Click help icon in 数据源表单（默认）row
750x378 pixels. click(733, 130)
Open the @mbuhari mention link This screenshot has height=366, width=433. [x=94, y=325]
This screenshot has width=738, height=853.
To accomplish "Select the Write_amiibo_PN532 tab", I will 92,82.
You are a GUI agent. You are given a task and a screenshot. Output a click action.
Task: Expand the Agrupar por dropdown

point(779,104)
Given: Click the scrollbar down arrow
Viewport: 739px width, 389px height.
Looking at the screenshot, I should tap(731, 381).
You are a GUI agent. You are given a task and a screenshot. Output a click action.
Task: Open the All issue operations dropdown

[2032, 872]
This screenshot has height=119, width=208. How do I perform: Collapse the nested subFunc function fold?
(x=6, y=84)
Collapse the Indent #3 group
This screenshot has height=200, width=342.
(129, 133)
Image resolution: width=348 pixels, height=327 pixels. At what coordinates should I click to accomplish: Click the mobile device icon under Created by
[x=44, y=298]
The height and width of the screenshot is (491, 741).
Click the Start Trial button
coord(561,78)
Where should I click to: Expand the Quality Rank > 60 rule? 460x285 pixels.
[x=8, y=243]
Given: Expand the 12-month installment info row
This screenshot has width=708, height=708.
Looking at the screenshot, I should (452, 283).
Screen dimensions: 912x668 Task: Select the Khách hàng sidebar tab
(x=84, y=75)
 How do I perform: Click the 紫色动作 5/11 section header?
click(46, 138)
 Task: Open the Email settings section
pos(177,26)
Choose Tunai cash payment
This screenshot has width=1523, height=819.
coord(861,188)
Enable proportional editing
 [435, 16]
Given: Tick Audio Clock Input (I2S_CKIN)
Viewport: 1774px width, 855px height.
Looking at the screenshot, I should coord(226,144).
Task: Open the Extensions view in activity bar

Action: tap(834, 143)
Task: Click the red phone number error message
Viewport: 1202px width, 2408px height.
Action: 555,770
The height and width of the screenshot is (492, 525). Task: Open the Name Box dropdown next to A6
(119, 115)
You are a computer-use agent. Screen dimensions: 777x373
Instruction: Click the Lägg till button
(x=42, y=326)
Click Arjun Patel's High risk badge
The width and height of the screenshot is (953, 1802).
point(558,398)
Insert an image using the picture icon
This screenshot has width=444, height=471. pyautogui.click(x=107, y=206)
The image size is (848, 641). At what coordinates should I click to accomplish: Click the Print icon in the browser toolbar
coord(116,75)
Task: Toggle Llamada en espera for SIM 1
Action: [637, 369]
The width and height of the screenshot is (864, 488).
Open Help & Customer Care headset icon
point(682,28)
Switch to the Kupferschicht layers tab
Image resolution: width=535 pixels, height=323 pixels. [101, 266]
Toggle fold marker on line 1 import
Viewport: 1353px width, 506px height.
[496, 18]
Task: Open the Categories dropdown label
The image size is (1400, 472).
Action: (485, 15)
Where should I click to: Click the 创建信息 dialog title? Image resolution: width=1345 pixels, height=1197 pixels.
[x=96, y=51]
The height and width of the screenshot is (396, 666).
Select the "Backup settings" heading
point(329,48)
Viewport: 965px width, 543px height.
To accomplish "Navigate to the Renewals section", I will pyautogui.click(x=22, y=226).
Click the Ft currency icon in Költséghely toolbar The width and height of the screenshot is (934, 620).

- [What is being asked] List each line above that contains the word "Collapse".

- [The reply]
This screenshot has height=119, width=208. How do I perform: Collapse the nested subFunc function fold?
Collapse the Indent #3 group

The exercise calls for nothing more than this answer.